JPWO2012111774A1 - Sliding material composition and sliding member - Google Patents

Abstract

The present invention provides a sliding material composition and a sliding member that can achieve low frictional properties at the time of start-up and sliding, and are excellent in wear resistance, even if the counterpart sliding member is a rubber-based material. For the purpose. This invention is a sliding material composition used for the sliding member whose other sliding member is rubber | gum, Comprising: Binder resin, Nomega-monoacyl basic amino acid 5-25 volume%, and molybdenum disulfide 5-25 The present invention relates to a sliding material composition containing 5% by volume and 5% by volume of polytetrafluoroethylene.

Description

  The present invention relates to a sliding material composition and a sliding member, and more particularly to a sliding material composition suitable for a sliding member whose counterpart sliding material is rubber.

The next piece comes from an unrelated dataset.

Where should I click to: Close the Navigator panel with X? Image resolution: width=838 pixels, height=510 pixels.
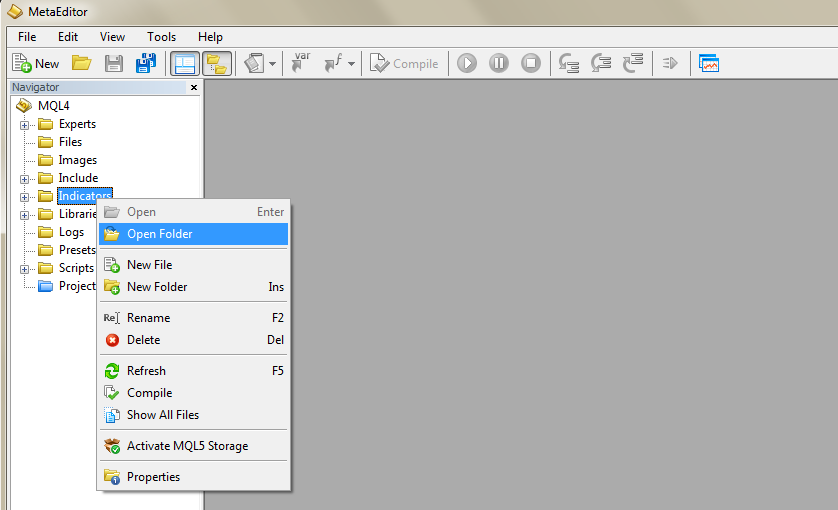194,88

  Conventionally, in order to lubricate sliding parts of machinery, a sliding material composition is coated on the surface of each sliding part to function as a lubricating film in the sliding part. For this reason, this type of sliding material composition is required to be a lubricating film with low friction, excellent wear resistance so that it will not wear even after long-term use, and good compatibility with the mating sliding material. The

  Conventional sliding material compositions include a sliding material composition (see Patent Document 1) containing a binder resin, a solid lubricant and an Nω-monoacyl basic amino acid, a heat resistant resin, a fluororesin, a solid lubricant, an organo A sliding material composition containing polysiloxane and an organic solvent (see Patent Document 2) is known.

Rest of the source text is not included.